I am convinced that all the horror we see in the evening news and suffer from daily on our skin stems from a fundamental emotional tone of fear. More subtly, there is a fear that someone else can take away a part of our identity. Perhaps it’s the fear of being consumed by the waters of oblivion, the fear of disappearing, or the fear of eventually falling into nothingness.
We strive to fill this emptiness with something—anything—to avoid confronting it. We seek constant background noise—whether from the TV, the radio, or our relentless thoughts—to drown out its silence.
Deep down, we all know that if we truly question silence, we will soon discover that it screams.
As a result, we end up binging on stimuli, trivialities, and even highly informative content, accumulating vast amounts of knowledge about nothing. Yet, in the end, we find we know very little about Nothingness itself.
Lately, I’ve found myself increasingly intolerant of idle chatter—the art of talking just for the sake of talking. It frustrates me; I am beginning to genuinely dislike it. The overlapping events of two days lead to nothing but endless talk, which continues until, at last, in the solitude of sleep, both my eyes and mouth finally close.
Each day feels the same, repeating itself endlessly, with only rare moments of significant insight. But why is this the case? Is it mandated by someone? To my knowledge, not at all. This brings to mind the striking clarity of a thinker like Blaise Pascal, who observed, “All men’s unhappiness stems from not knowing how to remain silent in a room.”
I’ve come to realize that, at least for me, sitting in silence for a long time is essential before I can express anything meaningful. The more I confront the complexities of life, the more I find that silence is often the most appropriate response. Lao Tzu’s words resonate with me: “The noise of a falling tree is louder than a growing forest.”
Over time, I’ve learned that every serious question arises from silence; silence is the starting point of inquiry. To my surprise, I also discover that silence seems to be both the beginning and the end of every meaningful answer.
I am highly suspicious of those who always have a ready answer on the tip of their tongue, eager to jump in even before a question has been finished. They saturate every inch of the vast, fertile uncertainty that we fear so much.

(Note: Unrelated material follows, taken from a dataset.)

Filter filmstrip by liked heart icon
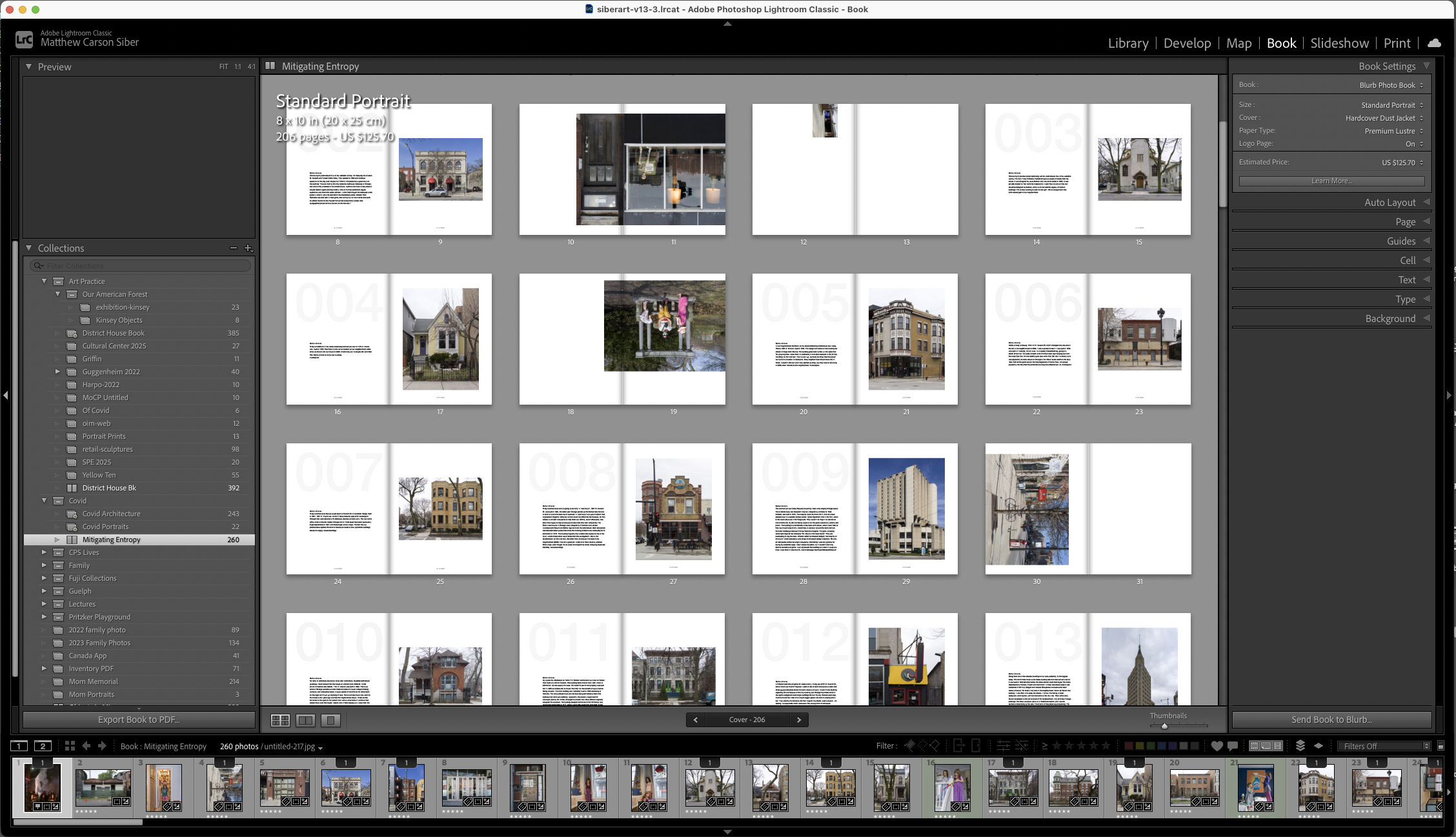1456x837 pixels. point(1217,746)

Wittgenstein would likely agree, remarking that “in life, as in art, it is hard to say anything as effective as silence.” He would add, “whereof one cannot speak, thereof one must be silent.”
Indeed, this is true. Language often seems to be used as a distraction rather than as a means to an end. It fills the spaces of the unknown, veils and diverts our attention from “dangerous” glances, masks unreachable peaks as accessible, shifts the spotlight onto more harmless subjects, and labels things in a way that leads us to believe we can neutralise what disturbs us.
And we fail to notice that it is this very practice that prevents us from truly listening, understanding, and flowing smoothly through our lives. The British psychoanalyst Wilfred Bion even remarked that “the name is an invention to make it possible to think of something and speak of it before one knows what it is.” We believe that naming or speaking of something equates to knowing it.
We feel a compulsion to name everything, to know everything, and to possess the right tools to address every minor daily or existential glitch. We aim to prevent the emptiness from overwhelming us, and always rely on that ‘safety’ net made of words to keep us from falling—and perhaps from soaring as well.
We feel a compulsion to speak.
It may be a mere nostalgia for the infinite, amniotic, oceanic yet so secure realm where everything made sense because it was nurtured by the love of others. Perhaps we are terrified by the absence of an immediate and definitive response, so we convince ourselves that, if we dig deeply enough, we might find the ultimate answer buried in death itself.
We question the reason behind such toil, such cruel irony. This endless digging and sifting leads only to more digging and sifting, resulting in a tormenting, never-ending labour devoid of purpose. In the end, what do we gain if the answer is the tragedy we already know? Chattering is killing time while we wait for time to take its toll on us.
I have noticed that many who have suffered greatly tend to speak very little. I admire them. They need not escape from Hell; they have already been there. They have no time to waste. “Light sorrows allow for speech; great pains render one mute,” said Seneca, referring to much more than this notion. Pain and silence coexist, along with wisdom as well.
Those who truly have something valuable to say often observe silence and never waste a single word. To be wise means, first and foremost, to acknowledge at least a fraction of the vast unknown that exists—infinitely larger than the little we think we know.
After all, 96 percent of the universe is composed of things about which we have no knowledge.
I get the impression that perhaps we should remain silent a little longer.